Urinary Tract Infection

Structures Reveal Basis of Recurring Urinary Tract Infections

While the best antibiotics can wipe out most of the bacteria that cause notoriously difficult urinary tract infections, a few “sleeper cells” often remain. These “persisters,” as they are called, survive by going dormant, essentially sleeping through the attack that kills off their more active brethren.

A new study done at Duke University has shown that a protein called HipA acts as a kind of molecular Sandman, putting bacterial cells to sleep so they can live another day. The researchers behind the finding say understanding HipA may give them a way to combat drug-tolerant infections.

Their research, published July 29th 2015 in Nature, found that particularly potent, mutant versions of HipA cause multidrug tolerance in urinary tract infections. It explains how these mutations boost the protein’s slumberous powers to help more bacterial cells avoid being obliterated by antibiotics.

A release from the university quotes Richard G. Brennan, Ph.D., professor and chair of biochemistry at Duke University School of Medicine, as saying, “This discovery presents us with a new method for combating multidrug tolerance. If we can find a way to block this protein, we may be able to awaken these problematic cells or keep them from falling asleep in the first place, so that we can eliminate them for good.”
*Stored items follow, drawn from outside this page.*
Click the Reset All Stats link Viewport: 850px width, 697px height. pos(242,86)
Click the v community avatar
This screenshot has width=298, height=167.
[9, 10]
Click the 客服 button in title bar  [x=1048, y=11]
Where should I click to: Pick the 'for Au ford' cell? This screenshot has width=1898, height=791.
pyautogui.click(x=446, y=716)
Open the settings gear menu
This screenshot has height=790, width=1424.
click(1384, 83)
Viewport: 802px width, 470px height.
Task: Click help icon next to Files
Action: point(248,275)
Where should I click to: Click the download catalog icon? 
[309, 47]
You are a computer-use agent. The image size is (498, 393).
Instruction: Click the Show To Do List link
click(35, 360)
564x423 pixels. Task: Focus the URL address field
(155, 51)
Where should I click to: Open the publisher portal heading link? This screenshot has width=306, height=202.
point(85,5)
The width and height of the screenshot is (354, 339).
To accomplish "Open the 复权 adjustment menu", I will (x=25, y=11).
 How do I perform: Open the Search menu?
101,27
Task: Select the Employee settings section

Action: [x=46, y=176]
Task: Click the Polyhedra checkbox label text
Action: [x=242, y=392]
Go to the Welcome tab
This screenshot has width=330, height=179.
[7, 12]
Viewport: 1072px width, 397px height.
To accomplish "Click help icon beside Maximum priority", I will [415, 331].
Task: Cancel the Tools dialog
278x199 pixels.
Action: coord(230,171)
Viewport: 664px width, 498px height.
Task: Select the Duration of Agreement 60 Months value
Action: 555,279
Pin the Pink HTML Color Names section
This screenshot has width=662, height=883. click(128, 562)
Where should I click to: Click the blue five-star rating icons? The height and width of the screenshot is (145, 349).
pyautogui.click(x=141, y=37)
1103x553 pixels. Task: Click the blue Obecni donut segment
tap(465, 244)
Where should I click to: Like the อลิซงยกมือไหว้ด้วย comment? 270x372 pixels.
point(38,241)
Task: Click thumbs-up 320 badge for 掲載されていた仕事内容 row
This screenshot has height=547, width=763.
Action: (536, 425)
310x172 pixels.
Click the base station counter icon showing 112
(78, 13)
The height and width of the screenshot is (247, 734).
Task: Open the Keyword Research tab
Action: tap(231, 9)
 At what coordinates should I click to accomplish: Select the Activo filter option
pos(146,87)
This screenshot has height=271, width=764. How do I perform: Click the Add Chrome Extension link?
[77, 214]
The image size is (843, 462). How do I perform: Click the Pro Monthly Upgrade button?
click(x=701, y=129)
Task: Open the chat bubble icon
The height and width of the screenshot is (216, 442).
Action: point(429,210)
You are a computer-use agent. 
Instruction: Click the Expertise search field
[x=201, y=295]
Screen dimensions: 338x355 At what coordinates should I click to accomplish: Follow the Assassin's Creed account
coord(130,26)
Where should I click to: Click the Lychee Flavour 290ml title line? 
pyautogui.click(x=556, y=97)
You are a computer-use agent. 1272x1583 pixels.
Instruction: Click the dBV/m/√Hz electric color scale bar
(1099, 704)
Multidrug tolerance occurs when a disease-causing microorganism manages to survive or tolerate an onslaught of antibiotics or other antimicrobials. It is not to be confused with the related phenomenon multidrug resistance, where pathogens alter their genetic makeup to become resistant to specific drugs. In multidrug tolerance, microbes instead change their behavior, temporarily shutting down cellular functions that are the typical targets of drugs so they are not seen as a threat.

Because only about one in a million bacterial cells employs this tactic, it is particularly difficult to decipher how these so-called “persisters” are able to emerge. More than three decades ago, researchers studying the common bacteria E. coli found that a protein called HipA was responsible for driving cells into dormancy. Studies showed that a mutated version of HipA, called HipA7, could generate 1000 times as many persisters.

Despite these advances, it still wasn’t clear whether the HipA protein played a role in human disease. To investigate this possibility, the Duke researchers and their collaborators at Northeastern University sequenced the hipA gene of multiple E. coli samples from patients with urinary tract infections. They found that nearly two dozen of the samples harbored the hipA7 “high persister” mutations, which they then showed were responsible for causing recurrent infections in patients.